Cláudio Valente, um português de 48 anos que, supostamente, matou dois alunos da Universidade de Brown e, dois dias depois, o respeitado físico Nuno Loureiro, em Brookline, nos arredores de Boston, EUA, estaria vivendo de maneira irregular no país.
Como relata o jornal Expresso, nesta sexta-feira, o suposto homicida, que foi encontrado morto, fez de tudo para dificultar a investigação, levando a que as pistas surgissem lentamente.
Ainda se sabe que ele se mudou para os EUA há mais de uma década e, em abril de 2017, conseguiu obter documentos de residência permanente, após ter passado um tempo em Portugal. Desde então, pouco se sabe sobre sua vida. As autoridades americanas acreditam que, em 2025, Cláudio Valente vivia de forma clandestina no país.
A última residência conhecida dele foi em uma casa avaliada em 362 mil euros, localizada em Miami, como já havia sido reportado pelo Notícias ao Minuto.
De acordo com as investigações realizadas, o FBI descobriu que, para evitar ser localizado, o português utilizava um cartão SIM europeu e dispositivos que dificultavam o rastreamento do seu telefone.

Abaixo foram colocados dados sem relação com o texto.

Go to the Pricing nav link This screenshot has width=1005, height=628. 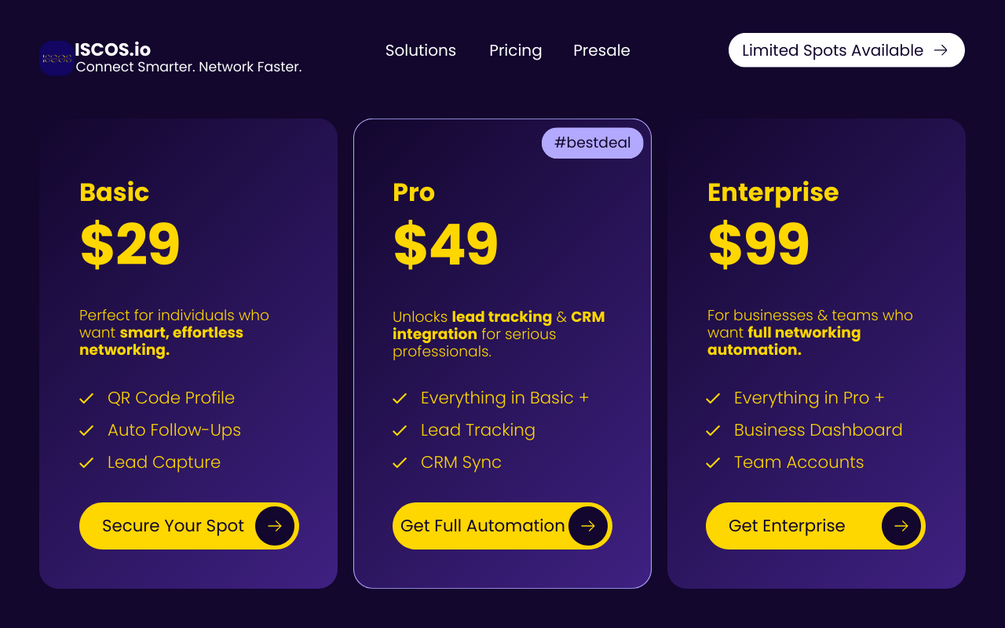click(515, 50)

Próximo ao corpo, encontrado em um armazém em Salem, New Hampshire, três dias após o assassinato de Nuno Loureiro, que em vida foi professor de Engenharia Nuclear e diretor do MIT, as autoridades também descobriram duas pistolas de 9 mm, 200 munições, carregadores, coletes à prova de balas, diversos documentos de identificação, celulares e pen drives.

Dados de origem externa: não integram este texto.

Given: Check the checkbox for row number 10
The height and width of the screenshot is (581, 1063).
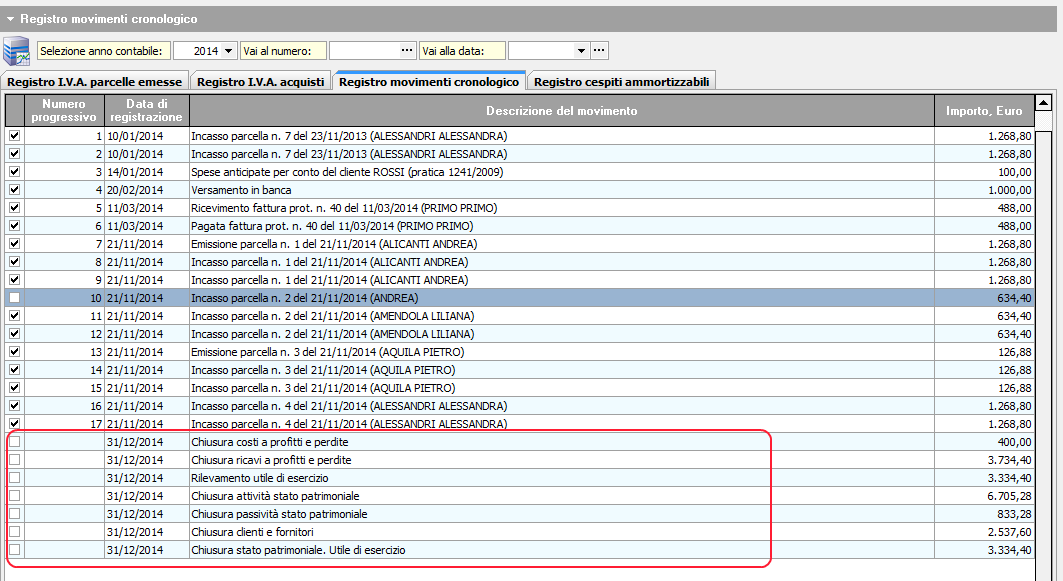Looking at the screenshot, I should point(14,298).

Origens da tragédia no Técnico?
Hoje, 26 de dezembro, o The Guardian publicou que o “intenso ambiente acadêmico” pode ter impactado sua saúde mental. O jornal informa que ex-colegas de Cláudio Valente levantam a questão se a origem da tragédia está relacionada à experiência compartilhada com Nuno Loureiro em uma “universidade prestigiosa de Portugal”, que se sabe agora ser o Técnico, onde ambos se formaram em 2000.
O The Guardian descreve ainda a instituição de ensino superior portuguesa como “rigorosa”, baseando-se em depoimentos coletados.
Vale lembrar que Cláudio Valente, que posteriormente tirou a própria vida, invadiu a Universidade de Brown no sábado, 13 de dezembro, disparando contra vários estudantes. Dois dos estudantes morreram, enquanto outros nove ficaram feridos. Dois dias depois, na segunda-feira, 15 de dezembro, ele foi até a casa de Nuno Loureiro, de 46 anos, e o matou.
Por vários dias, a identidade do perpetrador não era conhecida. No entanto, uma postagem no Reddit e uma pessoa em situação de rua ajudaram a identificar Cláudio Valente.
Apesar disso, ainda existem muitas questões em aberto na investigação. As autoridades americanas estão empenhadas em esclarecer todos os detalhes.